__DIRECTIONS__:
Excluding pictures, reproduce word for word the lines from the one containing "Where should I click to: Select the 00:09:41" through the end of the material below.

__DATASET EXCERPTS__:
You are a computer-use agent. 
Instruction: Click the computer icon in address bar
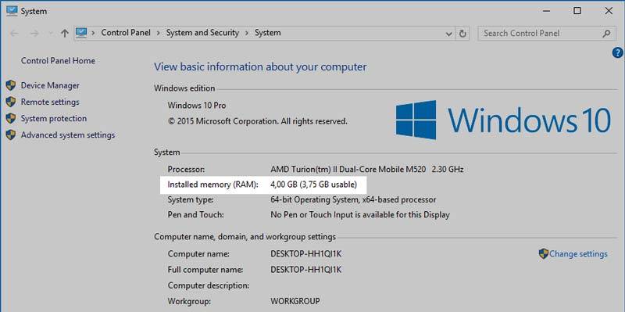[x=81, y=33]
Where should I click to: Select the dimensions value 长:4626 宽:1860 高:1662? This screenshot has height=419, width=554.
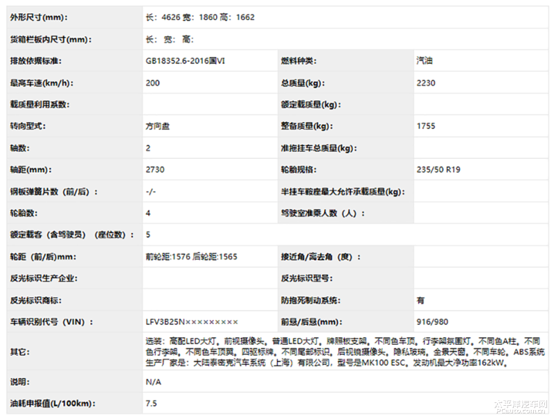click(200, 17)
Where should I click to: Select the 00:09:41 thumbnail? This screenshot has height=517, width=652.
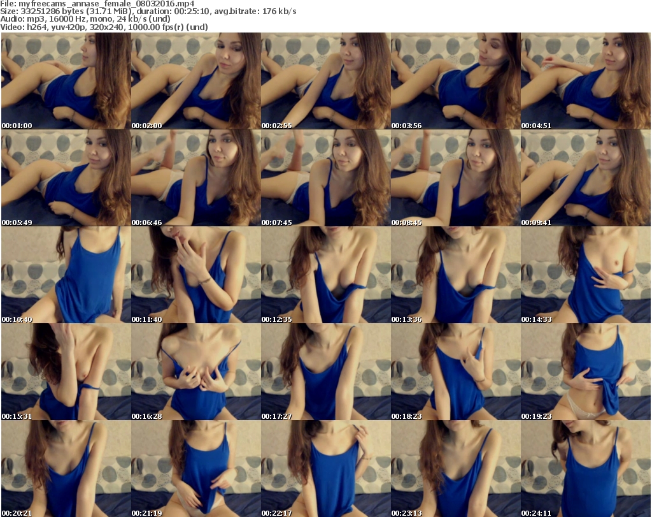pyautogui.click(x=586, y=178)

__REPLY__:
Where should I click to: Select the 00:09:41 thumbnail? This screenshot has height=517, width=652.
pyautogui.click(x=586, y=178)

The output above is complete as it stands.